■ 文書 ■
'''
NTTでは、同一ネットワーク上でさまざまなネットワーク要件を持つサービスを同時に提供可能とする世界に向けて、伝送・無線基盤とコンピュート基盤の組合せで構成されている機能別専用ネットワーク(FDN:Function Dedicated Network)の検討に取り組んでいます。特にNTTアクセスサービスシステム研究所では、遅延等の品質をサービス要件に応じて常に低遅延・低ジッタ(遅延揺らぎ)な状態に保ち、サービスの持続的かつ安定的な提供を可能とする、低遅延FDNの研究開発を進めています。ここでは低遅延FDNの概要と特徴について紹介します。

秦野 智也(はたの ともや)/酒井 慈仁(さかい よしひと)
浅香 航太(あさか こうた)/島田 達也(しまだ たつや)
NTTアクセスサービスシステム研究所

低遅延FDNが見据える世界

■通信サービスの低遅延化と安定性

NTTグループが進めている次世代コミュニケーション基盤のIOWN(Innovative Optical and Wireless Network)構想に関し、2023年3月にAPN(All-Photonics Network) IOWN1.0サービスの提供が開始されました。通信ネットワークの全区間で光波長を専有するAPNの提供により低遅延・低ジッタ(遅延揺らぎ)化が進み、これにより例えば遠隔手術、遠隔合奏、遠隔操作等の高度な遠隔作業も可能になりつつあります。
'''
■ 元データ ■
'''
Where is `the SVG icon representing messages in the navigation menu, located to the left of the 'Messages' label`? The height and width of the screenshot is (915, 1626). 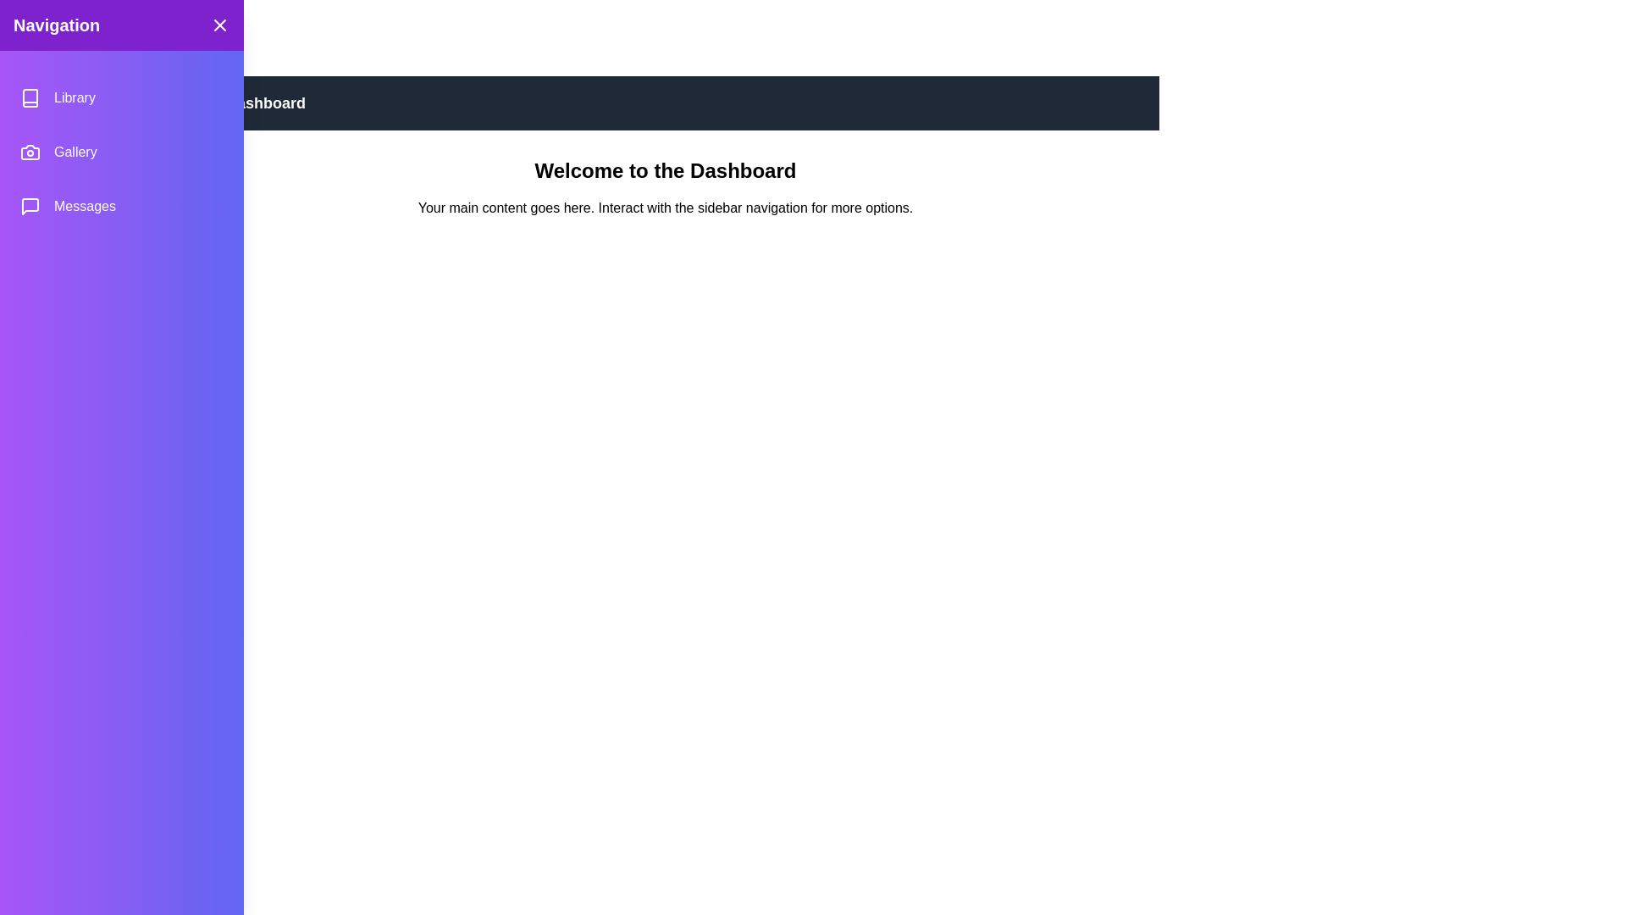 the SVG icon representing messages in the navigation menu, located to the left of the 'Messages' label is located at coordinates (30, 205).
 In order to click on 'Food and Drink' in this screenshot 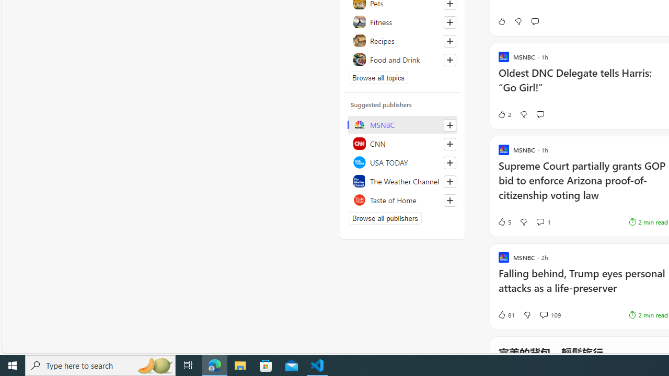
'''
■ 課題一覧 ■
A – 低遅延FDNに関する文書によると、APN IOWN1.0サービスの提供が開始されたのはいつですか。
B – 低遅延FDNに関する文書のうち「NTTグループが進めている次世代コミュニケーション基盤の」で始まる段落を、主な事実を残して箇条書きにまとめてください。
C – 低遅延FDNに関する文書を、最後に示された文の次から書き継いでください。

■ 課題への解答 ■
A – 2023年3月です。

B –
- NTTグループのIOWN構想に関し、2023年3月にAPN IOWN1.0サービスの提供が開始されました。
- APNは通信ネットワークの全区間で光波長を専有し、低遅延・低ジッタ化を進めます。
- これにより、遠隔手術、遠隔合奏、遠隔操作等の高度な遠隔作業が可能になりつつあります。

C –
一方で、遠隔作業が広く普及するためには、オペレータ端末から制御対象までのエンド・ツー・エンドの遅延を短くする必要があり、光ネットワーク区間のみならず、無線区間も含めて低遅延・低ジッタにすることが求められます。また、高度な遠隔操作では繊細な操作が要求され、誤操作が人命への影響や大きな事故につながる可能性も少なくありません。そのため装置の不具合や処理負荷の増大等にも対処し、エンド・ツー・エンドで安定した通信サービスを提供することが必要となります。実際に、遠隔手術においては、日本外科学会が作成したガイドラインにて通信環境の遅延要件・安定性の要件が示されています(1)

■エッジコンピューティングによる付加価値の提供

従来、通信サービスは、通信拠点間をつなぎ、速く正しく伝えることが求められてきました。APNもこれを実現する重要な技術です。一方で、FDNはAPNの伝送・無線基盤に加え、コンピュート基盤の組合せで構成されており、送信元から送られた情報をコンピュート基盤で情報処理して送信先に伝えることが可能になります(2)。FDNはサービスに適合した情報処理を行うとともに、サービス要件に応じてエンド・ツー・エンドのサービス品質を制御することで、最適な通信サービスを提供可能にします。
遠隔操作のユースケースでは、オペレータの操作をアシストする機能により、オペレータの操作性を高めることが可能です。例えば、オペレータに表示する画面に、操作の手順や操作内容の明示、危険な状態時のアラーム通知などをAR(Augmented Reality)映像で表示する情報処理を加え、スムーズな操作を支援するサービスを提供することができます。

低遅延FDN

低遅延FDNは、ネットワークの伝送時間とエッジコンピューティングの処理時間をトータルで監視し、サービス要件に応じて遅延等の品質をエンド・ツー・エンドで常に低遅延・低ジッタな状態を保ち、サービスを持続的かつ安定的に提供する技術です(3)。低遅延FDNを実現するための要素技術を紹介します(図1)。
① 光無線連携制御技術:より厳しい性能要件の達成をめざし、無線区間と有線区間の連携によりネットワーク制御の高度化を図る技術。
② ネットワークコンピュート高速クローズドループ制御技術:エンド・ツー・エンドでの遅延時間が性能要件を常時満たすように制御し、サービスの安定性を図る技術。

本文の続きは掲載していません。